Blacklash: How Obama and the Left Are Driving Americans to the Government Plantation by Deneen Borelli

Blacklash: How Obama and the Left Are Driving Americans to the Government Plantation by Deneen Borelli

Author:Deneen Borelli [Borelli, Deneen]
Language: eng
Format: epub
Tags: Conservatism, Cultural, Non-Fiction, Politics, U.S.
ISBN: 9781451642865
Amazon: 1451642865
Publisher: Threshold Editions
Published: 2012-03-06T00:00:00+00:00


SIX

Green Liberal Lies

We can’t drive our SUV’s and eat as much as we want and keep our homes on 72 degrees at all times . . . and then just expect that other countries are going to say OK.

—Senator Barack Obama, May 16, 2008

Energy plans put forth by the Obama administration are nothing short of a conspiracy. Chastising gas-guzzling cars and the way in which we heat our homes isn’t about the environment, it is about money. Plan A for the Obama administration to generate green money was cap-and-trade—an emissions tax that would have helped his friends in the business of new energy sources.
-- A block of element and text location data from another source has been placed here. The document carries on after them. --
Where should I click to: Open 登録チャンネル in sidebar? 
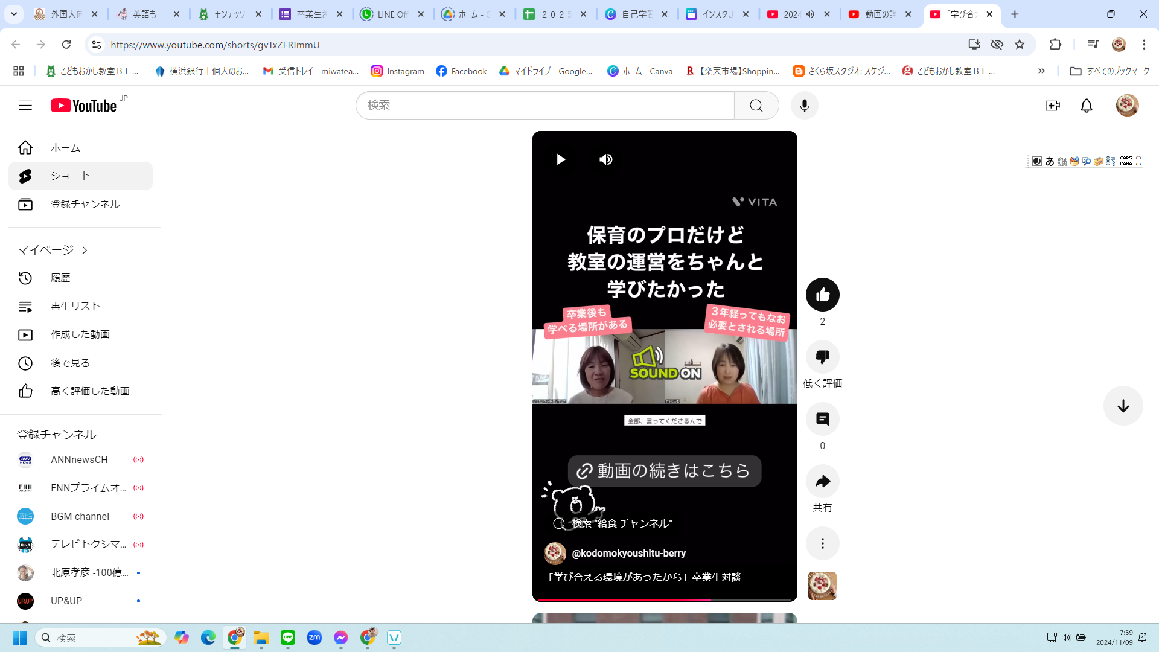(85, 205)
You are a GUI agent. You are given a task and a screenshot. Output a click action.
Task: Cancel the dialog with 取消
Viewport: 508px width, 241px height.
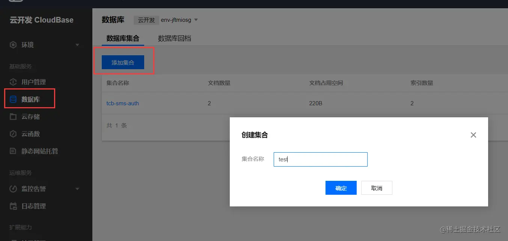(x=376, y=188)
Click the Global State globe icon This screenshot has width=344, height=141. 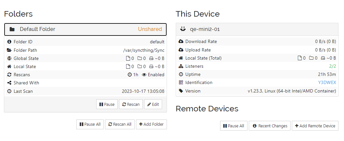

The government actually had a lot of people duped on cap-and-trade. Newt Gingrich was even on board for doing a commercial with Nancy Pelosi. Obama’s friend General Electric’s Jeff Immelt was getting excited about his investment in wind and solar, so he was on board too, but that didn’t take much effort.

Before Obama took office, Immelt decided to make money on green initiatives despite resistance from both his senior team and his customers. Central to making money on GE’s high-profile ecomagination campaign was making carbon-based energy—fossil fuels (coal, oil, and natural gas) more expensive via legislation. A law was needed to force higher energy prices and cap-and-trade legislation was the chosen scheme. Obama was the right man for GE and others looking to get rich on new revenues from the green plot. After all, he’d talked up energy during the campaign.

Cap-and-trade got very close to becoming law, but it wasn’t because of the merits of the plan. It was simply due to the confluence of special-interest influence of big business, environmental activists, and progressive politicians in Congress and the administration. It was heavy-handed and manipulative and came close to working. But there is nothing free market about using legislation to create markets via taxing energy or mandating sales of products. Companies should profit and fail based on their business strategies, not on government backing and support. Period.

The proof of manipulation is in the words. Without laws in place and no new legislation GE can’t make money—Immelt once said, “The only way we’ll ever get a return on our investment in these technologies is if greenhouse gases have a monetary value.” That’s why Immelt and his venture capital pal John Doerr lobbied so hard for cap-and-trade. Immelt did not act alone: There was the U.S. Climate Action Partnership too—a coalition of big-business and environmental groups that lobbied for cap-and-trade. Banks got in on the action too—they wanted cap-and-trade so they could trade carbon credits and offsets on an exchange. Goldman Sachs, for example, took a 10 percent piece of the Chicago Climate Exchange in 2006 and cashed out along with the other investors when its parent company, the Climate Exchange, was sold to the Intercontinental Exchange (ICE) for $600 million. The Chicago Carbon Exchange closed its carbon-trading effort in November 2010 after the Republicans took control of the House of Representatives. It recognized that the new power structure in Washington had eliminated any prospects of profiting from the cap-and-trade scheme.